--- RECORDS FOR PROCESSING Enclosed Below ---

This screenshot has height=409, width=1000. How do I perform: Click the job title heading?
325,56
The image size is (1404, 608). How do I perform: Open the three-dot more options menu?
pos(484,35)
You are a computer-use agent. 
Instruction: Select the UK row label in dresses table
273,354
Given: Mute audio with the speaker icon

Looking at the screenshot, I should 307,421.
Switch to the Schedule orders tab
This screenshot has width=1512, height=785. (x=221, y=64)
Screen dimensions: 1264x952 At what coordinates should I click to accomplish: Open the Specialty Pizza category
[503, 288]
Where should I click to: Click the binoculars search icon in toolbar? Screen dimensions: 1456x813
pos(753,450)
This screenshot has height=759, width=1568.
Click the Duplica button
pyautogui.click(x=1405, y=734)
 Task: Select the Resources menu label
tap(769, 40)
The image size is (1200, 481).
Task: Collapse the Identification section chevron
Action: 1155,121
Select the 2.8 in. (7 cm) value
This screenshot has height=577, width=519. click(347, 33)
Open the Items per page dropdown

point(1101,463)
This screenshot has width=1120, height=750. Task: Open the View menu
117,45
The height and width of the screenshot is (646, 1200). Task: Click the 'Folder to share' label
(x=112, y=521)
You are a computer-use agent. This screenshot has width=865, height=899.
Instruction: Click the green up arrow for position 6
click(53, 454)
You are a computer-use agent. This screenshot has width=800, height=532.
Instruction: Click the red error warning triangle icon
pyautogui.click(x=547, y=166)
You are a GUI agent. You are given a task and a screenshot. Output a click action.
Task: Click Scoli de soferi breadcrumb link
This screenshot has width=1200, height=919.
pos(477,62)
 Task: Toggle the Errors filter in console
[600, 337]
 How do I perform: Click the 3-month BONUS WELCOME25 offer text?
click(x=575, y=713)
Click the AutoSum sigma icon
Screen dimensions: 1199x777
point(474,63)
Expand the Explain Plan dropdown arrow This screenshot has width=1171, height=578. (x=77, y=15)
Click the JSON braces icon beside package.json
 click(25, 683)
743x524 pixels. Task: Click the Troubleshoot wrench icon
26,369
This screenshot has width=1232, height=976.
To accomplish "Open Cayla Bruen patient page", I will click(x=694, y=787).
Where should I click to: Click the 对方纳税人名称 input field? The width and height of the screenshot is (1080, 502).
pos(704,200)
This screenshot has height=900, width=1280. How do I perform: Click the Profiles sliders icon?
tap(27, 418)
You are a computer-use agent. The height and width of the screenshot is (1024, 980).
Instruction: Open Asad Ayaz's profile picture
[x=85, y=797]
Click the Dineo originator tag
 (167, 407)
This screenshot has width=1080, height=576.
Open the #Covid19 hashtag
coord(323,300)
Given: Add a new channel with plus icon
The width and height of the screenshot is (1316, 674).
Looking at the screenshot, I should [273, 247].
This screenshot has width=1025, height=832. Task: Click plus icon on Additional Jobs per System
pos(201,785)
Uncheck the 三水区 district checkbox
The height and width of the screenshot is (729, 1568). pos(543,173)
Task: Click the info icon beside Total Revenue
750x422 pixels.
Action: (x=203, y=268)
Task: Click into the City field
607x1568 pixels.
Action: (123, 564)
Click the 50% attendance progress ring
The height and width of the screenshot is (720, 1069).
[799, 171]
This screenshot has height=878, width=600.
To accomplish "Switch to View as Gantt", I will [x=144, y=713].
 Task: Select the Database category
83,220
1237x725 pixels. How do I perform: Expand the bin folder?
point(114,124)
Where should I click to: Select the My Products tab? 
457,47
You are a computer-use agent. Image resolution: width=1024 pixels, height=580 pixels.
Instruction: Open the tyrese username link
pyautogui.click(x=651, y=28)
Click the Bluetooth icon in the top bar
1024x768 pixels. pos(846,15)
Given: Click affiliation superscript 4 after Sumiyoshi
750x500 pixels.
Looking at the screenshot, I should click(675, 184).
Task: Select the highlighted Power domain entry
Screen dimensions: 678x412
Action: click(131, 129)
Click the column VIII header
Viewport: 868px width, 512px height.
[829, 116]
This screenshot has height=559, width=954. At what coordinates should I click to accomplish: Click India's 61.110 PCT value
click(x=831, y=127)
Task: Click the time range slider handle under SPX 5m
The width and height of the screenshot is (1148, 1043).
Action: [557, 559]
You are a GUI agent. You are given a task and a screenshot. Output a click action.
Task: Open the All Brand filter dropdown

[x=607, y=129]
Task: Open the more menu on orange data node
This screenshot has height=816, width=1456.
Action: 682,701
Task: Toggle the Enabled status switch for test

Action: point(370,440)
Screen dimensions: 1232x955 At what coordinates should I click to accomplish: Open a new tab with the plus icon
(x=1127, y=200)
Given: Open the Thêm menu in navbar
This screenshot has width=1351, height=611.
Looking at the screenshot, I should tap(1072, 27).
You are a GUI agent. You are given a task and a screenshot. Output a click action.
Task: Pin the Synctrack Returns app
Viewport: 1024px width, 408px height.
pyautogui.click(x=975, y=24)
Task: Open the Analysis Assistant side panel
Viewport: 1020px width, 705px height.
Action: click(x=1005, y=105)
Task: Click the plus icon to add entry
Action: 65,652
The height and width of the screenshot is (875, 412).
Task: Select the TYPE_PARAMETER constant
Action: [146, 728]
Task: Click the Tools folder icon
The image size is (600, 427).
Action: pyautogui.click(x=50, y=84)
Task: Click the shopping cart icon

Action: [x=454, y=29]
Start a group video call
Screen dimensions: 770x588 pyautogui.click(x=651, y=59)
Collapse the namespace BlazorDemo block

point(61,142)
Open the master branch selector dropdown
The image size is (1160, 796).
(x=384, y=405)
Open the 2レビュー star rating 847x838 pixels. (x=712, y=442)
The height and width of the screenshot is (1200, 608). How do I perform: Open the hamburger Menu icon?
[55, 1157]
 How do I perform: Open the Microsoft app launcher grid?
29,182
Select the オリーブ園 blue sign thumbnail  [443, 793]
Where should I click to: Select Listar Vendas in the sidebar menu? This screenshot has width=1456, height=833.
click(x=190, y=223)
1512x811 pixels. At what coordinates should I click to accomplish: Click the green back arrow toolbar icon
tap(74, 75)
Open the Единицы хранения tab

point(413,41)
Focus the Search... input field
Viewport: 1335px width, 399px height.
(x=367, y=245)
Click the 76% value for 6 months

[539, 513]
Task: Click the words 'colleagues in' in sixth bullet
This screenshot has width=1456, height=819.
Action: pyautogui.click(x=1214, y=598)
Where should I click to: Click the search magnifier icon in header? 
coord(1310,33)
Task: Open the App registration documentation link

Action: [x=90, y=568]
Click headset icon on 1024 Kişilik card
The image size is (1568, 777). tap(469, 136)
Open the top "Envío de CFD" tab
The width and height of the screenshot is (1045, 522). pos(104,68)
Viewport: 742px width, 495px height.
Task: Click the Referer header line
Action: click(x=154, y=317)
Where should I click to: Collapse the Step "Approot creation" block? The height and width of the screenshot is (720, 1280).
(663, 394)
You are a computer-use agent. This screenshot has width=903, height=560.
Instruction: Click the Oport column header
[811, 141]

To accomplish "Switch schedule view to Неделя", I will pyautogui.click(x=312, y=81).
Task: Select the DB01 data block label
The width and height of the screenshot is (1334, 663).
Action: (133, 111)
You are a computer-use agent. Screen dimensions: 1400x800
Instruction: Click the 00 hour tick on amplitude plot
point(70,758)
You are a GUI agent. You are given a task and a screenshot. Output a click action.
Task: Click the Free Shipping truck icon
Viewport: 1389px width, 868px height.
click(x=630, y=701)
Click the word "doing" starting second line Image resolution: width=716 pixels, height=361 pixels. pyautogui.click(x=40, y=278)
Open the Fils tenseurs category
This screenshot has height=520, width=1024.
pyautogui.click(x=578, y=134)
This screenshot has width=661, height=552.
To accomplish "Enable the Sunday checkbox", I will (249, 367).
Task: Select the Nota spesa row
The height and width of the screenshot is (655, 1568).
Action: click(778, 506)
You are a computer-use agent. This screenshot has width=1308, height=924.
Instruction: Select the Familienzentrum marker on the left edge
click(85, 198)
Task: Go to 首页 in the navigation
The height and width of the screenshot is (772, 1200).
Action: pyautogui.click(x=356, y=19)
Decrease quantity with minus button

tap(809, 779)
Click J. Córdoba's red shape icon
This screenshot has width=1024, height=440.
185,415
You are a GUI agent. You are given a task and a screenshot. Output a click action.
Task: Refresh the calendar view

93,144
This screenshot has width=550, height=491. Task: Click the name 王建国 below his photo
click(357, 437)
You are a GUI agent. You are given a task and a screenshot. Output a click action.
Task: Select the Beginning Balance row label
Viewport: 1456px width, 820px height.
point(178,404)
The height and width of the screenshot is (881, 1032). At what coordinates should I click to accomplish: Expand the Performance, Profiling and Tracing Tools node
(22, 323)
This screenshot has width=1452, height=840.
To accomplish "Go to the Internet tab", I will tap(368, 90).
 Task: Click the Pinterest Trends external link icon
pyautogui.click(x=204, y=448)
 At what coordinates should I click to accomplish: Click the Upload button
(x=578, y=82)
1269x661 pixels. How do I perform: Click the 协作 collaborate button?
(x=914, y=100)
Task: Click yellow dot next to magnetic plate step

--- End of Enclosed RECORDS FOR PROCESSING ---

◆ WORK REQUIRED ◆
Output, from the data above, the lines from the line with "Click the Dineo originator tag" to the line with "Task: Select the highlighted" exactly as they stand, both ends included and nothing else.

◆ EXERCISE RESULT ◆
Click the Dineo originator tag
 (167, 407)
This screenshot has width=1080, height=576.
Open the #Covid19 hashtag
coord(323,300)
Given: Add a new channel with plus icon
The width and height of the screenshot is (1316, 674).
Looking at the screenshot, I should [273, 247].
This screenshot has width=1025, height=832. Task: Click plus icon on Additional Jobs per System
pos(201,785)
Uncheck the 三水区 district checkbox
The height and width of the screenshot is (729, 1568). pos(543,173)
Task: Click the info icon beside Total Revenue
750x422 pixels.
Action: (x=203, y=268)
Task: Click into the City field
607x1568 pixels.
Action: (123, 564)
Click the 50% attendance progress ring
The height and width of the screenshot is (720, 1069).
[799, 171]
This screenshot has height=878, width=600.
To accomplish "Switch to View as Gantt", I will [x=144, y=713].
 Task: Select the Database category
83,220
1237x725 pixels. How do I perform: Expand the bin folder?
point(114,124)
Where should I click to: Select the My Products tab? 
457,47
You are a computer-use agent. Image resolution: width=1024 pixels, height=580 pixels.
Instruction: Open the tyrese username link
pyautogui.click(x=651, y=28)
Click the Bluetooth icon in the top bar
1024x768 pixels. pos(846,15)
Given: Click affiliation superscript 4 after Sumiyoshi
750x500 pixels.
Looking at the screenshot, I should click(675, 184).
Task: Select the highlighted Power domain entry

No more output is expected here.